The condition (2.3) is equivalent to

$$\begin{aligned} 0<\max \{1,|\lambda |\}A<B. \end{aligned}$$
(2.7)

Thus one can describe any measure \(\mu (\alpha ,\beta ,\lambda )\) in terms of \(\lambda ,A,B\).

2.3 R-Transform of fGIG Distribution

The R-transform of the measure \(\mu (\alpha ,\beta ,\lambda )\) was calculated in [34]. Since the R-transform will play a crucial role in the paper we devote this section for a detailed study of its properties. We also point out some properties of fGIG distribution which are derived from properties of the R-transform.

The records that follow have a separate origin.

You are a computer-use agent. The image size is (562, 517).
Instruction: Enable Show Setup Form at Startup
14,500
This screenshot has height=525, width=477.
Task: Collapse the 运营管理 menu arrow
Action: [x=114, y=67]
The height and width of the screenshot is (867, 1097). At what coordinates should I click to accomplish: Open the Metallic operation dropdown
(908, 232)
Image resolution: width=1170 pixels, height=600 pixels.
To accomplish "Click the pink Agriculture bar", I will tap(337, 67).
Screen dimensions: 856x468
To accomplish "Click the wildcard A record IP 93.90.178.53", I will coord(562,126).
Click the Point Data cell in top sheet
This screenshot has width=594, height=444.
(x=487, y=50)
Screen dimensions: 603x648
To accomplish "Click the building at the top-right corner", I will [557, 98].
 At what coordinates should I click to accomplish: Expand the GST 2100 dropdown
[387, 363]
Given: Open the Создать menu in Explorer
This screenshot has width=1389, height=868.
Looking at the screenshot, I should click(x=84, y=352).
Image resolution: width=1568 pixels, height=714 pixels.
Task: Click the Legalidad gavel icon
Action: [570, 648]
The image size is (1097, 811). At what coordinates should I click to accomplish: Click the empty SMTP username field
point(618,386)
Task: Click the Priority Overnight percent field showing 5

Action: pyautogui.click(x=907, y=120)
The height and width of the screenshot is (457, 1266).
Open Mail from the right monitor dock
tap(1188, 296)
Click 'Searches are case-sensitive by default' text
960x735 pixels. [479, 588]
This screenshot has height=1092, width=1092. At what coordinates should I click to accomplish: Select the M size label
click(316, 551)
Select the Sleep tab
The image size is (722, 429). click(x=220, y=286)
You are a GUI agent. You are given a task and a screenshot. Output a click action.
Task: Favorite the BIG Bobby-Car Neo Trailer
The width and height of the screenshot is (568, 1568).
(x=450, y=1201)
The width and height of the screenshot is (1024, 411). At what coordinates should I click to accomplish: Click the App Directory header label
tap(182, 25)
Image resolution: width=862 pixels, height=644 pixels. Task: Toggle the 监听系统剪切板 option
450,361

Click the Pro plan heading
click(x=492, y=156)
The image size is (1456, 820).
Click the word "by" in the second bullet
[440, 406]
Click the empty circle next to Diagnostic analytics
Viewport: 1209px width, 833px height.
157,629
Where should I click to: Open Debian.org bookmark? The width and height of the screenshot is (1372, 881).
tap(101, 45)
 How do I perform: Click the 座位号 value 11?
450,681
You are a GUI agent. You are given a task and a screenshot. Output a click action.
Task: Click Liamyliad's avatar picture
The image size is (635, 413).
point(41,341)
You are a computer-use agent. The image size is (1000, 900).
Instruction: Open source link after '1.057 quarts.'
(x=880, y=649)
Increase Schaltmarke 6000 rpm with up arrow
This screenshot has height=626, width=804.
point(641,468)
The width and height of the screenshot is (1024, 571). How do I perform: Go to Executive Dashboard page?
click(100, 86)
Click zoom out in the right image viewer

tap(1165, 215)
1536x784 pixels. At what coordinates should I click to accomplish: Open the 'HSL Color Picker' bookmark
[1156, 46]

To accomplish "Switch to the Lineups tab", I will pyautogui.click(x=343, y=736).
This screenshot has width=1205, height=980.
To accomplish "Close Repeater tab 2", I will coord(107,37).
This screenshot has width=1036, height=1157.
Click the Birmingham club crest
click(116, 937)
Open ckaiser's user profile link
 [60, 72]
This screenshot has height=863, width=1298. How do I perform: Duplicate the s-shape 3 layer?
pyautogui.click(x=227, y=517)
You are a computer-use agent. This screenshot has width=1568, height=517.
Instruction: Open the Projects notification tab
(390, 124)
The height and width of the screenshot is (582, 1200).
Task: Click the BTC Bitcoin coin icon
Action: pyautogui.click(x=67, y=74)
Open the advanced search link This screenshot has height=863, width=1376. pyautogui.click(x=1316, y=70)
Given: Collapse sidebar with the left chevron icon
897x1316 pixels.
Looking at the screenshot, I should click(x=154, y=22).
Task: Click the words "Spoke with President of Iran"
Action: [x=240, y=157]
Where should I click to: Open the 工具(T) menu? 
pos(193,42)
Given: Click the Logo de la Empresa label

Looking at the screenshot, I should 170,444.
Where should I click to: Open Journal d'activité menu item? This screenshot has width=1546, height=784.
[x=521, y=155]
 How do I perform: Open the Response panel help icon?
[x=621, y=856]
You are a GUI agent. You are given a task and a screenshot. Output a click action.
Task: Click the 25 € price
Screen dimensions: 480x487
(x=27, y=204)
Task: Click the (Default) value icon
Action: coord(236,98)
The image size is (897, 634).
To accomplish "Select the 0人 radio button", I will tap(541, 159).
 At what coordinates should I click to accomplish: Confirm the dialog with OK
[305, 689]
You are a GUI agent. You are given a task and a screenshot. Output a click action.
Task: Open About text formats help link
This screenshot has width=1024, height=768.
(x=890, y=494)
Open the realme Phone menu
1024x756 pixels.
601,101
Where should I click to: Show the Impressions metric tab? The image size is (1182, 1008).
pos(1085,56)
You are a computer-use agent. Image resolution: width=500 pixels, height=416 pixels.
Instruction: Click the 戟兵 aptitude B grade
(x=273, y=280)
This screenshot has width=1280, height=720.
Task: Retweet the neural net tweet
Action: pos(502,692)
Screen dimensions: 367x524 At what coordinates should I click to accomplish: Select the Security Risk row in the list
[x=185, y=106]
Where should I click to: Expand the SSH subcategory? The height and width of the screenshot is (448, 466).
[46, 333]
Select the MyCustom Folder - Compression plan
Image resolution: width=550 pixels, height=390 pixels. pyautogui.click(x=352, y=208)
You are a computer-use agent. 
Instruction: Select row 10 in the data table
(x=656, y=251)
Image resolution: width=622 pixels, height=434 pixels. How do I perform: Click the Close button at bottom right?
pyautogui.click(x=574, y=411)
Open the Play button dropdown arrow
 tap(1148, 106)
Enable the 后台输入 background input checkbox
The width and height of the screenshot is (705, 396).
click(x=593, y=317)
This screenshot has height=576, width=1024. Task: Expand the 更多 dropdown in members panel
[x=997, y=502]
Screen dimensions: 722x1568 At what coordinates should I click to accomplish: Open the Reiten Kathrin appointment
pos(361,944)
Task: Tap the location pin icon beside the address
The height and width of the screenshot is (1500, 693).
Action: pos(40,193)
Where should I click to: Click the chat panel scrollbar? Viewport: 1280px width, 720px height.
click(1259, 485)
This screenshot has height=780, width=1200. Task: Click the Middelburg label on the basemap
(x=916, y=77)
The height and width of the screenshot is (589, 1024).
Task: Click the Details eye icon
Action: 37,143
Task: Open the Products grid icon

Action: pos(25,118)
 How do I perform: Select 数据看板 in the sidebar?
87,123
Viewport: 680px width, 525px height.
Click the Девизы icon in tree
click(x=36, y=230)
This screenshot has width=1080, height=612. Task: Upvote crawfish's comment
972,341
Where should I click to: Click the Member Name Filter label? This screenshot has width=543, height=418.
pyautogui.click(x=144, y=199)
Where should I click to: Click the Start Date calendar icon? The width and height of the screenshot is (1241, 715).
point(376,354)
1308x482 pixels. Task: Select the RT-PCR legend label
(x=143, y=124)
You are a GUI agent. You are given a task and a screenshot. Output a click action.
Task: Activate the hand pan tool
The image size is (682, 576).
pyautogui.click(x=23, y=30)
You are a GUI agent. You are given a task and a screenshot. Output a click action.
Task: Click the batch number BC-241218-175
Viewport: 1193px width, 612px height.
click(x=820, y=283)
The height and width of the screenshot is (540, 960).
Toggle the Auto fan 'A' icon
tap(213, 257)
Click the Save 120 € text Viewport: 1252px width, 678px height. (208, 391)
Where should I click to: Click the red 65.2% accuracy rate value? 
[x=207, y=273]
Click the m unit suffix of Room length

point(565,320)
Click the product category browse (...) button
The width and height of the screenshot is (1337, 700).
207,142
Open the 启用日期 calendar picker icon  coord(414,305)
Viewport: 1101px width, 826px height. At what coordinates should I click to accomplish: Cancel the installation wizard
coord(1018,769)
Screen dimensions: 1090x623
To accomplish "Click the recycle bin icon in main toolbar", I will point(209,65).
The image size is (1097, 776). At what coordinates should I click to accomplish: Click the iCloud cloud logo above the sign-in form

Before we present the R-transform of fGIG distribution let us briefly recall how the R-transform is defined and stress its importance for free probability.

Remark 2.4

\(1^o\) :

For a probability measure \(\mu \) one defines its Cauchy transform via

$$\begin{aligned} G_\mu (z)=\int \frac{1}{z-x}\mathrm{d}\mu (x). \end{aligned}$$

It is an analytic function on the upper-half plane with values in the lower half-plane. The Cauchy transform determines uniquely the measure and there is an inversion formula called Stieltjes inversion formula, namely for \(h_\varepsilon (t)=-\tfrac{1}{\pi }\text { Im}\, G_\mu (t+i\varepsilon )\) one has

$$\begin{aligned} \mathrm{d}\mu (t)=\lim _{\varepsilon \rightarrow 0^+} h_\varepsilon (t)\,\mathrm{d}t, \end{aligned}$$

where the limit is taken in the weak topology.

\(2^o\) :

For a compactly supported measure \(\mu \) one can define in a neighbourhood of the origin so called R-transform by

$$\begin{aligned} R_\mu (z)=G_\mu ^{\langle -1 \rangle }(z)-\frac{1}{z}, \end{aligned}$$

where by \(G_\mu ^{\langle -1 \rangle }\) we denote the inverse under composition of the Cauchy transform of \(\mu \).

The relevance of the R-transform for free probability comes form the fact that it linearizes free convolution, that is \(R_{\mu \boxplus \nu }=R_\mu +R_\nu \) in a neighbourhood of zero.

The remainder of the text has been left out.